How I understand the relationship between traditional databases and semantic web databases reaches back to my post about databases a few weeks ago in which I looked for similarities between documents and databases. I believe the similarity to be found in the ideas of inclusion and exclusion—in a document, each word introduces a range of possibilities for the next word and so on and so forth while a databases includes or excludes based on a particular attribute. After a query is levied at the daaset, human readers can then begin to interpret based on a set of inclusions and exclusions. This model, however, rests on a binary system—each query a matic of the presence or absence of a particular attribute—i.e. “database, give me a list of all texts that are novels and tell a strictly linear narrative.” There are four possibilities: (Yes, Yes)—the dataset that is retrieved or included—(no, yes), (yes, no), and (no, no). each ordered pair represetnts a binary opposition through which I can include or exclude the entity.
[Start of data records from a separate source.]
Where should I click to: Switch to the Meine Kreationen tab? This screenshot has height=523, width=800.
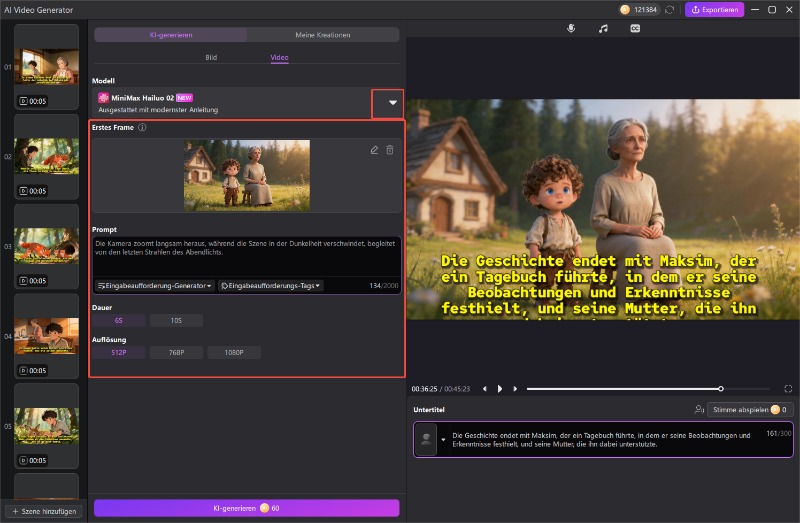[x=322, y=35]
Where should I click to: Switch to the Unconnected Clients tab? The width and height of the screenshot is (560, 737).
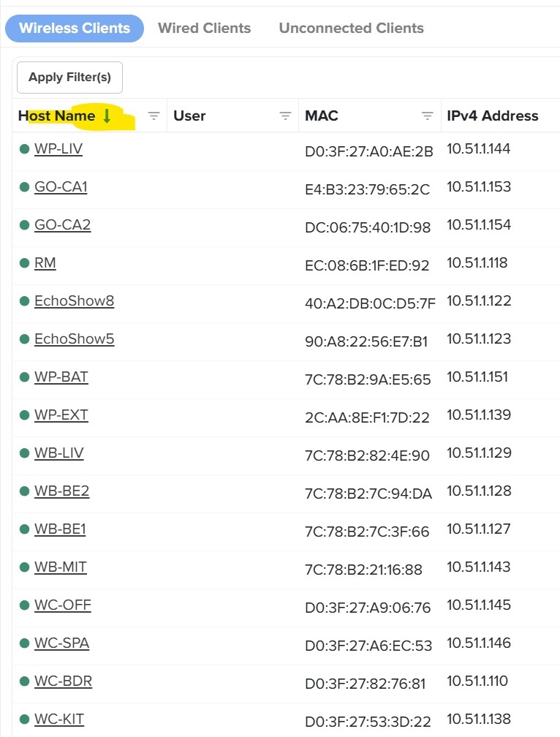[351, 29]
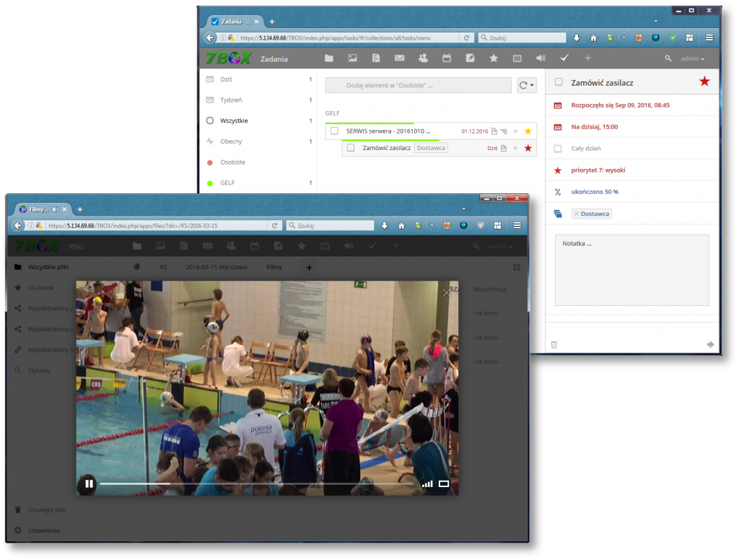Open the Mail envelope icon in Zadania toolbar
Image resolution: width=739 pixels, height=560 pixels.
click(x=399, y=58)
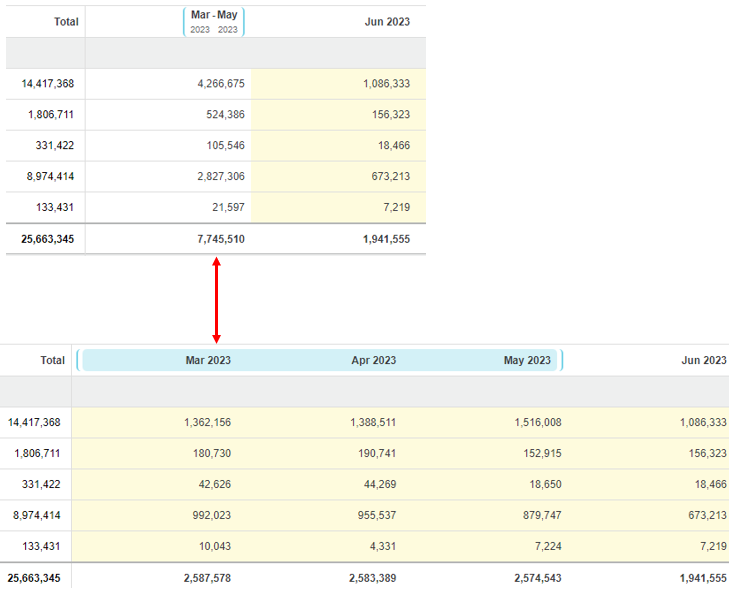Click the May 2023 column header
Image resolution: width=729 pixels, height=590 pixels.
coord(527,360)
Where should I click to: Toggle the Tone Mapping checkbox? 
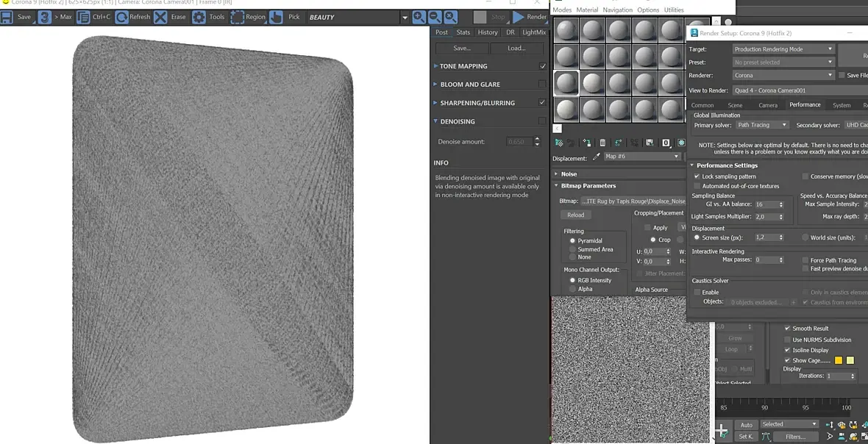[x=543, y=66]
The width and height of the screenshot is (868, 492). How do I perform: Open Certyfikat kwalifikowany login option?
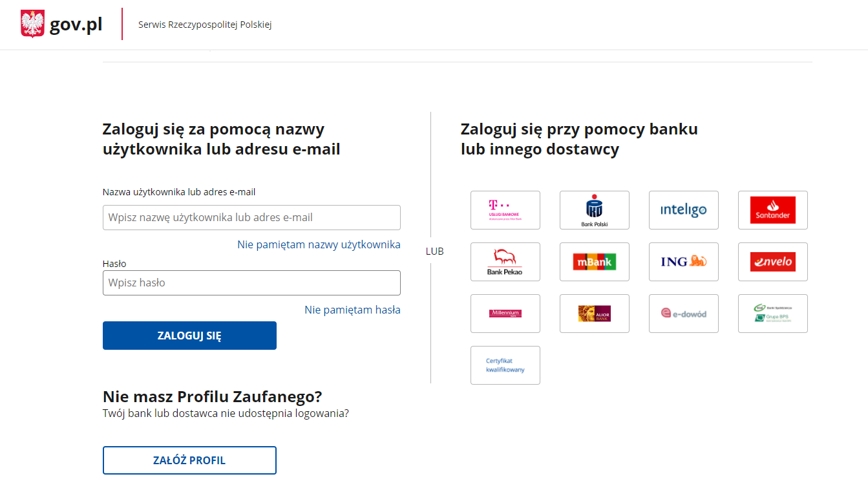[505, 365]
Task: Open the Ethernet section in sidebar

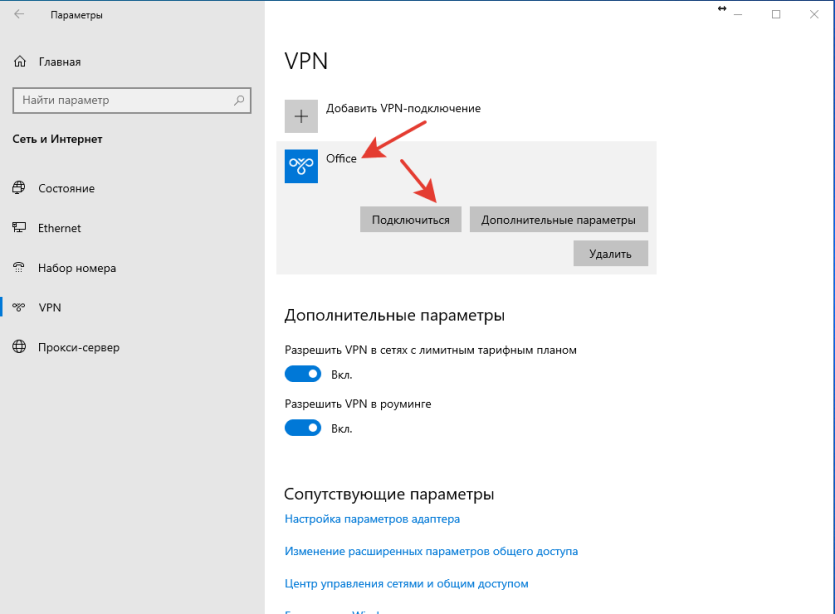Action: [x=59, y=228]
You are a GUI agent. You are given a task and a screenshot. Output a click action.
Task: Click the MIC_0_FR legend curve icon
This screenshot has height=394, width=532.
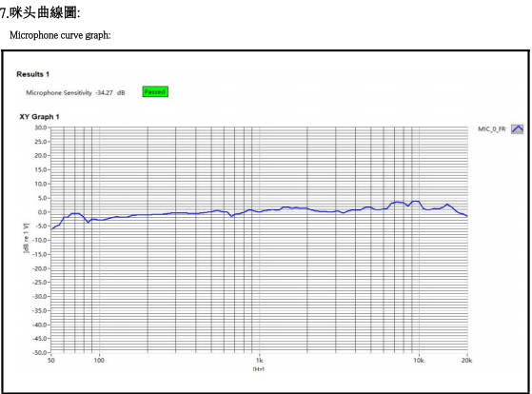(x=517, y=129)
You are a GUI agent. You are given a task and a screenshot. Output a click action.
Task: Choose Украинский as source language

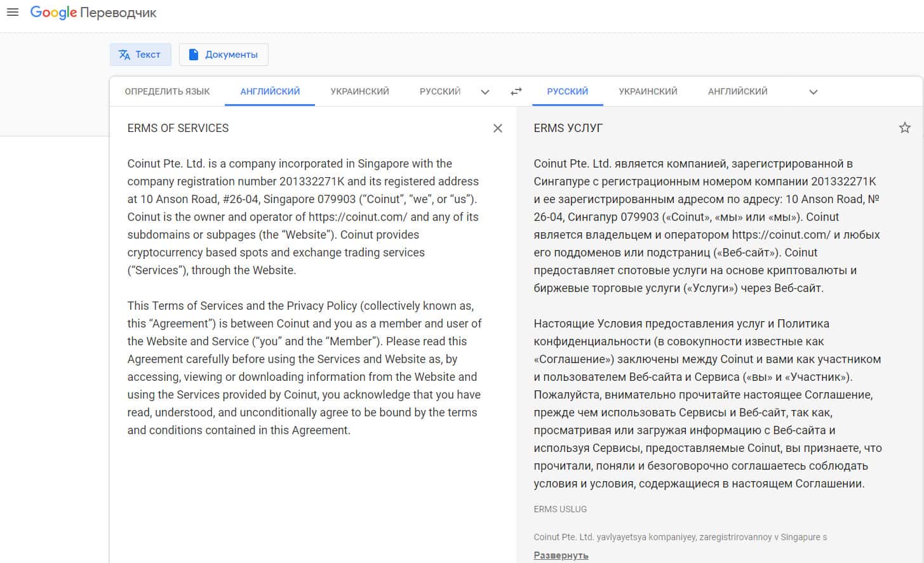tap(359, 91)
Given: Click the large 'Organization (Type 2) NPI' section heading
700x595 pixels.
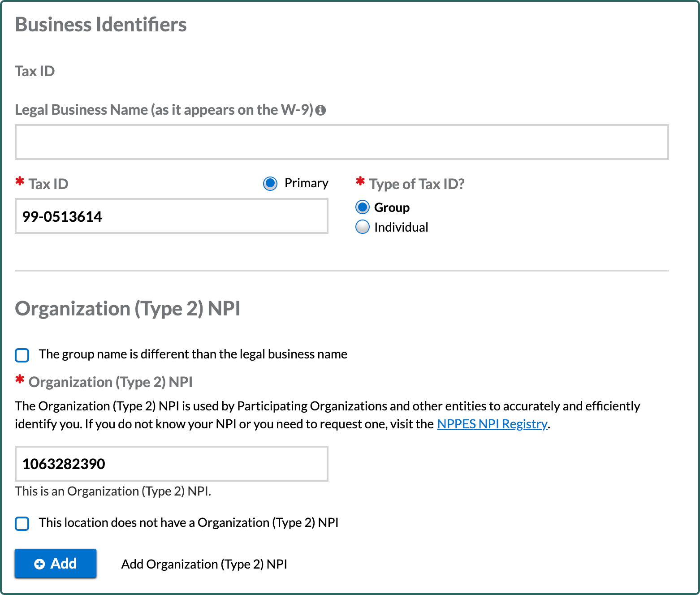Looking at the screenshot, I should pos(128,309).
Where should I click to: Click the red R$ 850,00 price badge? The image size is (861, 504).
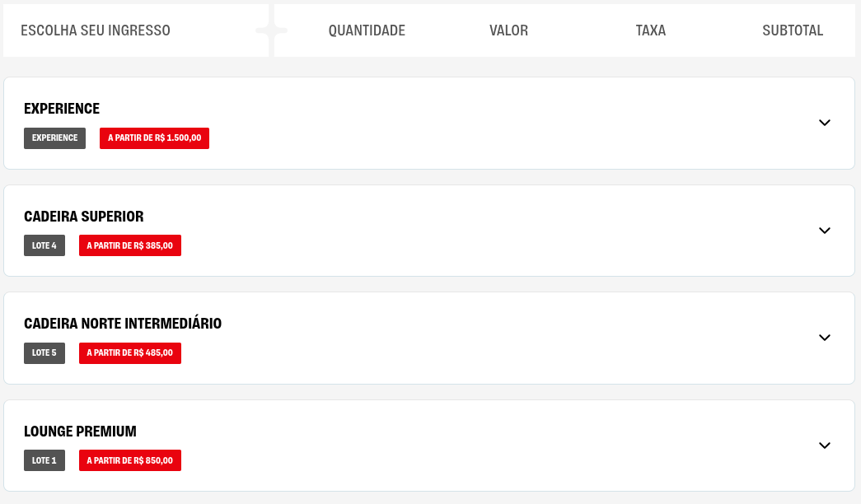[130, 460]
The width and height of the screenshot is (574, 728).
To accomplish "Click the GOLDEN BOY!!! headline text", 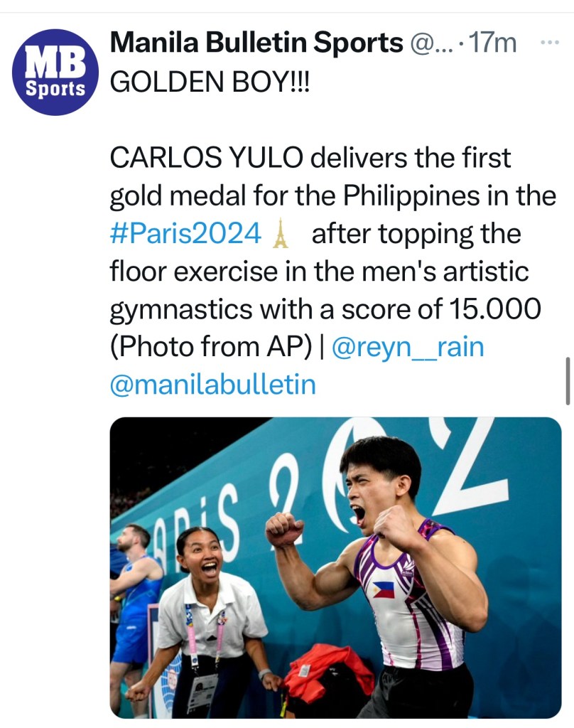I will (210, 82).
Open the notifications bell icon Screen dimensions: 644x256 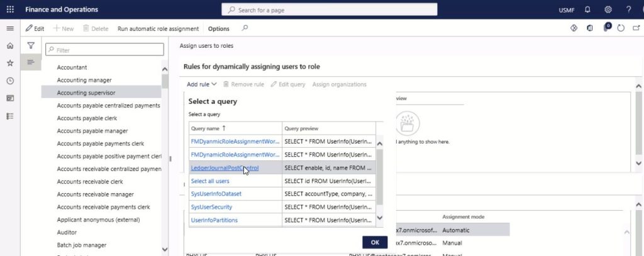tap(588, 10)
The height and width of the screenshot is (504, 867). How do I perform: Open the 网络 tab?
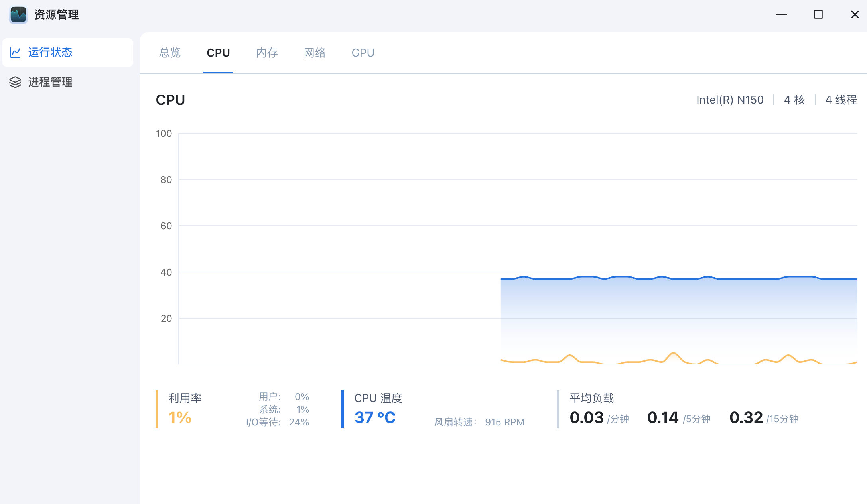(315, 53)
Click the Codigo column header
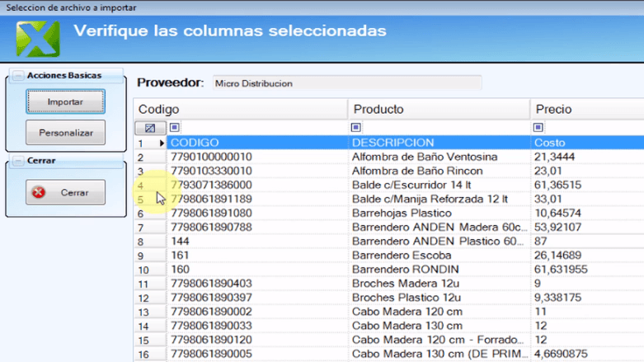The width and height of the screenshot is (644, 362). pyautogui.click(x=240, y=109)
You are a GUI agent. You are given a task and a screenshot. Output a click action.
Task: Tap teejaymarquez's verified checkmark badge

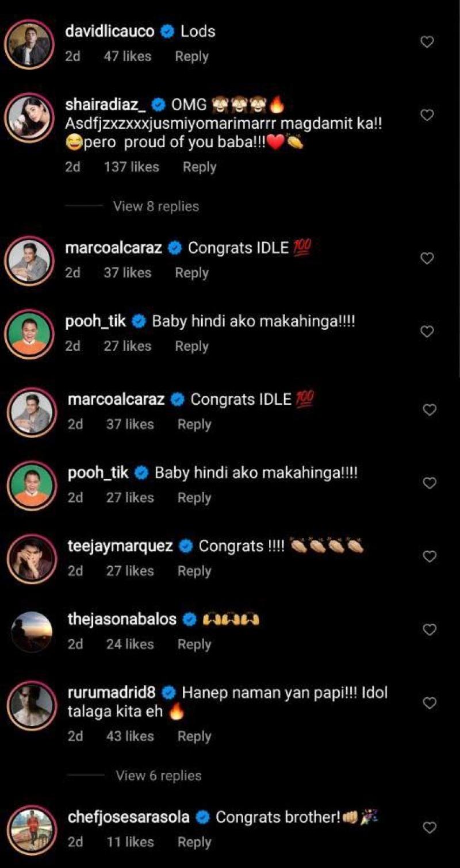click(x=186, y=547)
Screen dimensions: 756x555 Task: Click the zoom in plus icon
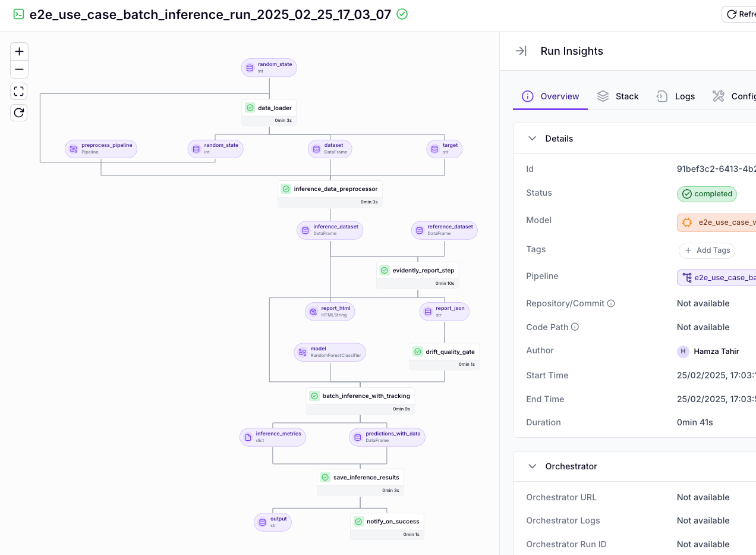(19, 52)
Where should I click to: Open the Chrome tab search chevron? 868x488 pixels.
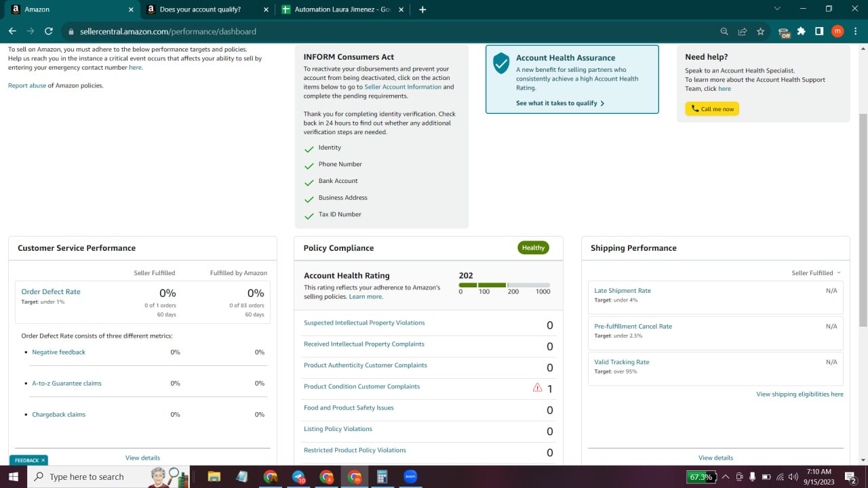point(777,9)
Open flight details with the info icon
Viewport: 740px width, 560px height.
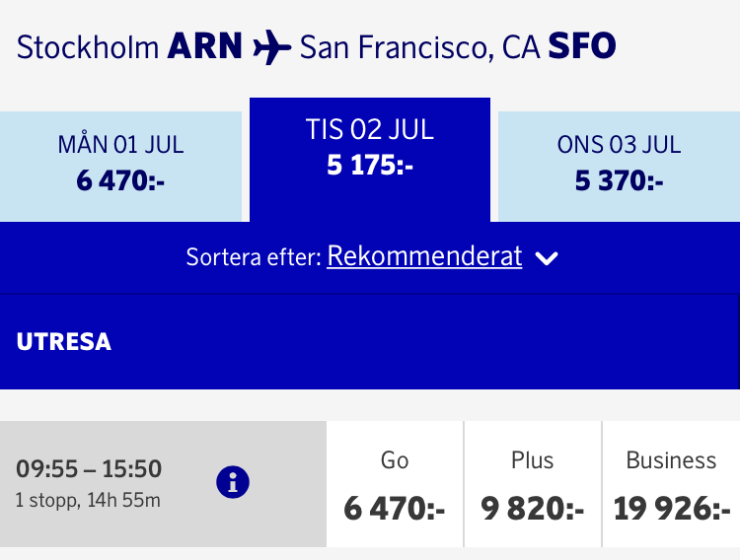pyautogui.click(x=233, y=483)
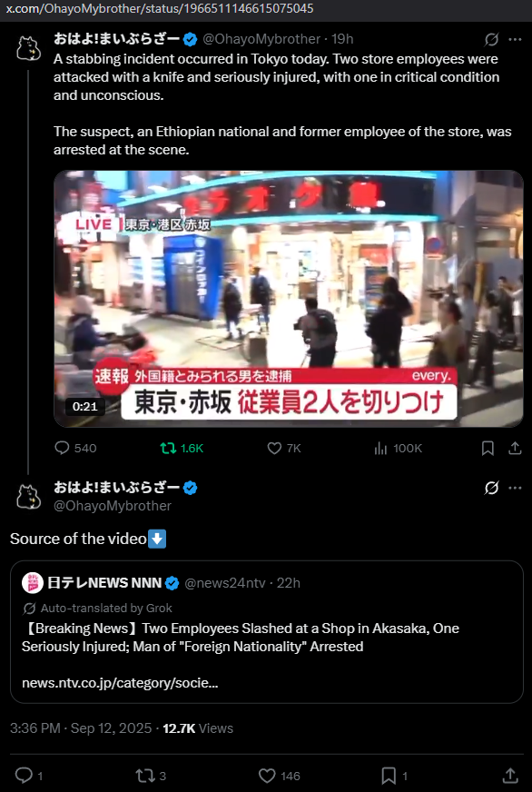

Insofar as I understand them, however, semantic web databases break free of this system and can engage more nuanced queries.
Triplestore databases are built on a similar set of rules to traditional relational databases, but they can represent the data with much more fidelity. I wonder how far this fidelity goes, however, it seems that we could be constructing another Borges tale, we are constructing a database that represents the world so well, that the barrier between the thing and the representation begin to fade. Further, is there any chance that we are moving toward a systemic understanding of the universe which will require that system to describe itself? I am really just thinking of the theories coined by Kurt Gödel which held that systems could reach a level of complexity in which the system could describe itself. He theorized that once this happens, the system basically falls apart—true systemic fidelity is untenable.
I do wonder, however, about a phrase that came up repeatedly in the Bizer piece. Bizer describes linked data as “a web of things in the world, described by data on the web,” which made me think about a number of issues regarding the relationships between objects in the world, and the world’s relationship to representation. It seems that we want to draw back the curtain of this world to see the raw data of existence, but this process is predicated on a human perspective. Is the data that is on the web in Bizer’s statement data about the world, or data about us? I think its likely that its split between these two possibilities, but how well can an SWD tell the difference?
I, too, began to see connections between linked data and literary consciousness. Godel and Borges are certainly apt connections to make, and speak to our desire for information to explain itself. Your statement that “it seems that we want to draw back the curtain of this world to see the raw data of existence” connects to these sentiments, and it connects to our deepest intimations of ontology. The idea that information is a sort of Kantian object, an object that depends on its user or observer for meaning, is an interesting way to look at digital information. If we want to pull back the curtain, we infer that that information is not meaning-making in and of itself.